2015/09/15

遠雷

 アンドリュー・ワイエスの作品に「遠雷」というタイトルの絵がある。
乾いた草の上にワイエス夫人が寝そべって、傍らには愛犬が遠くの雷の音を聴き付けて顔を上げている。気持ち良さそうに昼寝する夫人と少しだけ不穏な灰色の空が、写真と見間違えるほどの緻密なタッチで描かれている。

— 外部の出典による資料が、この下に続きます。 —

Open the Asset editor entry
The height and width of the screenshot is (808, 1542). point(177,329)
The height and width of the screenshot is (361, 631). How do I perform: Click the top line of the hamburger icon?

 とても長閑なこの絵が好きだけど、実際に遠雷の日は僕はとてつもなく具合が悪い。
なぜなら低気圧に弱いから。
不思議なもので、天気の悪い日に体調が芳しくない人間と全くピンピンしてる人間とがいる。
この違いは何かというと平衡感覚を司る三半規管の強さだそうだ。
三半規管の弱い人間は気圧が低いだけで目眩がして体が重くなるのでとっても不利。

 同じ理由から乗り物酔いも酷いし回転にも弱くてすぐ吐き気。
車に乗ってはオェ~。ポールダンスしてみたらオェ~。
いいとこ無しである。

 なので遠くで何となく雷が鳴ってるような日はまるで巨人の足に踏み付けられているように抗えない感覚があって、ぐったりと横たえる。ワイエスの爽やかな絵とは大違いだ。
でも天気は自分の努力では変えられないので仕方ない。

 変えられるのは自分自身。三半規管を鍛えればいいのだ。
そこで三半規管の鍛え方を調べてみると…

 「ひたすらぐるぐる回転する」

 って、それが出来ないから困ってんじゃん!!!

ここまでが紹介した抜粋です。